От его вида я тут же рассмеялась – громко, задорно, искренне. И впервые при всей честной компании. Отчего за окном тут же стихли шушуканья, а на лице Луншина прочиталась новая форма удивления.
– Даже не думай, что я полезу к тебе в штаны, – отсмеявшись, произнесла я и отправилась в сени, где хранилась всевозможная хозяйственная утварь.
Недавняя уборка всякого бесполезного полезного хлама позволила мне вспомнить о нескольких тазах, использовавшихся для глобальной стирки и прочей ерундовой бытовой деятельности. Сейчас, с похолоданием и отсутствием потребности так часто плескаться на свежем воздухе среди стиральных пузырей или замоченной ягоды, они стояли кособокой стопкой в дальнем углу, не мешая другим, более нужным вещам.
Оттого погромыхав немного, споткнувшись о бочонок,
Я молча протянула ему быструю имитацию ночной вазы и только уточнила:
– Утками пользовался? Справишься?
Командир отряда молча кивнул, стоически выдерживая хладнокровное выражение лица, и лишь взглядом указал на выход.
Будто мне самой хотелось становиться свидетелем его унижения.
– Вот и отлично, пойду пока поищу тебе носилки.
– Спасибо, – очень тихо произнес Луншин мне вслед, и я прикрыла дверь, оставляя его один на один с той самой «малой нуждой».
Во дворе же жизнь бурлила только за столом. Эти гаврики даже поз не изменили – сидели на одной лавке, спиной к дому и что-то горячо обсуждали, не поворачивая головы.
– Говорю же тебе – не знаю я, что в той записке, – раздраженно произнес Пашка, внезапно показывая себя с новой стороны. – Александр Анатольевич вручил мне ее в последний момент и дал строгий наказ отдать только если другие уговоры и аргументы не сработают. И предупредил, что это очень важное письмо, его нельзя терять или давать кому-то на прочтение, кроме объекта.

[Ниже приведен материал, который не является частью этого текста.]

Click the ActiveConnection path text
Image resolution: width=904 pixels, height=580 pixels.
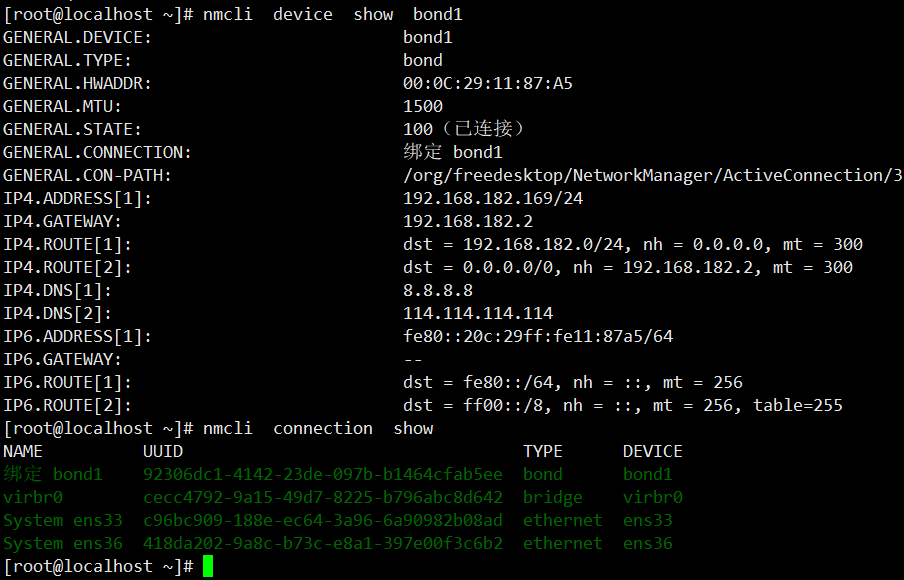653,175
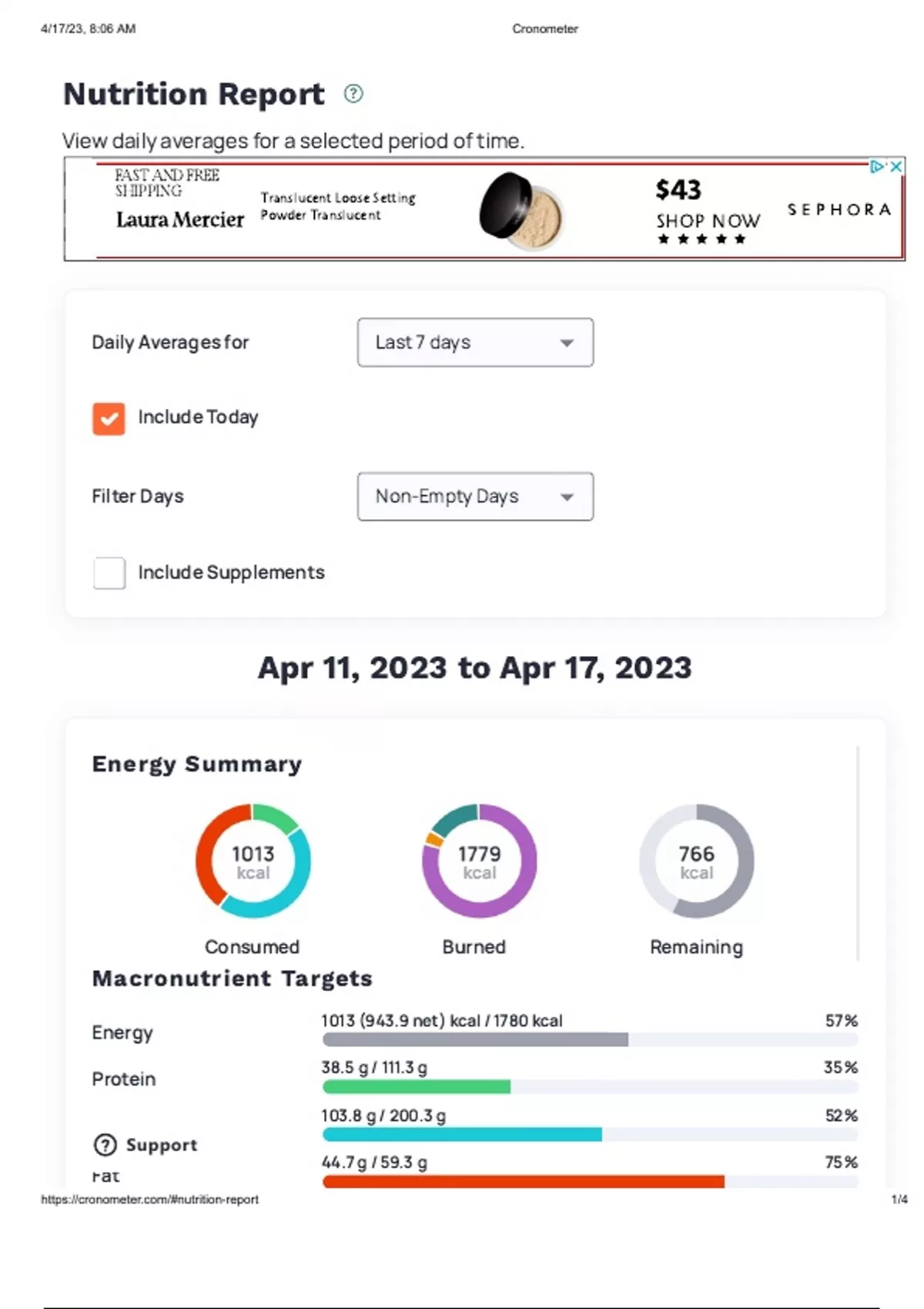
Task: Click the AdChoices triangle icon
Action: [x=877, y=166]
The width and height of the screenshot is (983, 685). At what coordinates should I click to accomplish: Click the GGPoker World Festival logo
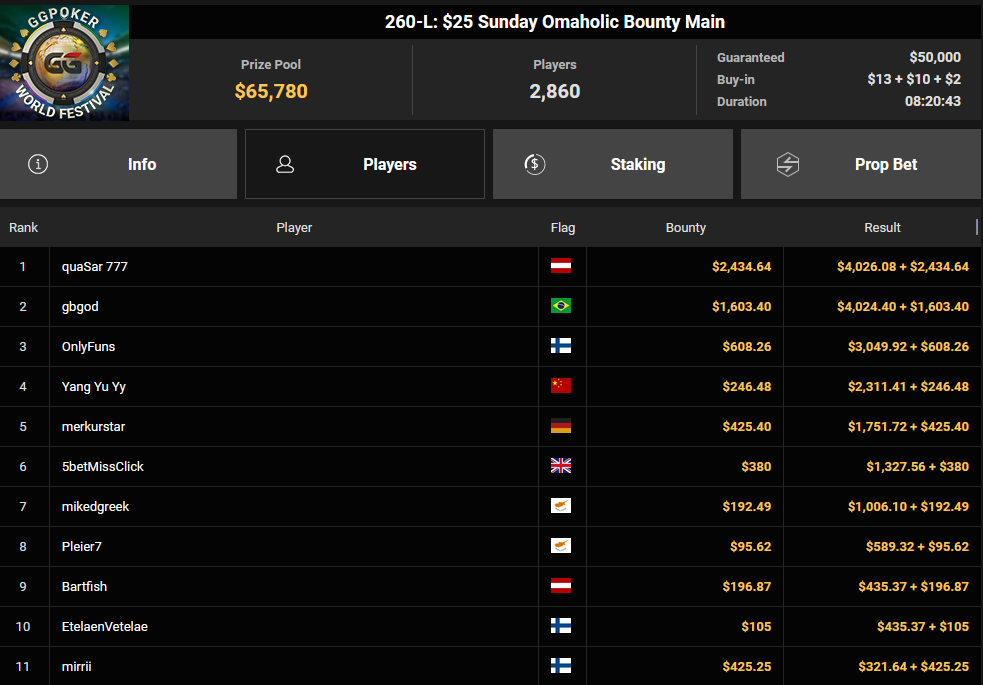coord(65,62)
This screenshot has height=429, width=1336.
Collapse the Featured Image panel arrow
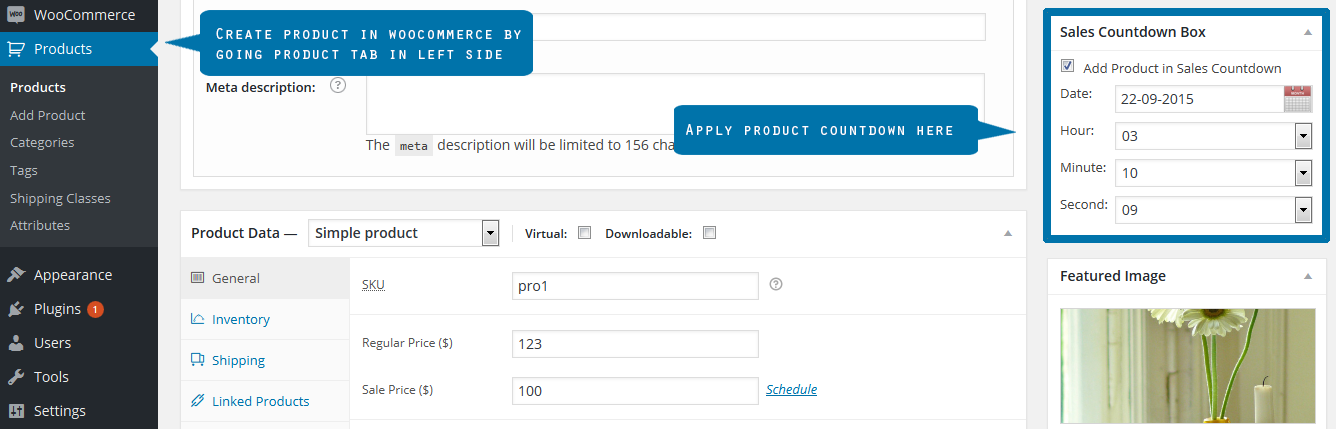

– И ты послушался, – не спросил, а констатировал Мишка с каким-то пренебрежением, будто Хвостик нарушил тем самым несколько законов против всего человечества.
– Еще бы, я еще десять лет назад уяснил, что Александра Анатольевича нужно слушать.
– Чего так? – с насмешкой поинтересовался Костик и как-то ловко крутанул свою кружку на столе, успев поймать ее в движении.
Пашка обреченно вздохнул и склонил голову то ли к столу, то ли к посуде – с моего угла плохо просматривалась вся картина:
– А того, что я ему жизнью обязан, – решился он на ответ, давшийся с большим трудом.
Все тут же повернули к нему головы, выражая крайнее удивление и задавая немой вопрос. Но парень не торопился рассказывать все в подробностях, будто снова погружаясь в то время и переживая то, за что он оказался обязан.
– Когда это было? – очень спокойно спросил Витька, не требуя детального рассказа, а позволяя Пашке самому выбрать с чего начать.
Хвостик помолчал еще немного, поставил на стол кружку и ухватился за нее обеими руками, как за единственную опору:
– Десять лет назад.
– Тебе же тогда было…
– Ага, двенадцать исполнилось.
– И как так вышло? Что случилось? – Витька говорил спокойно, отлично зная, как наводить собеседника на нужные ответы и не закрываться в себе.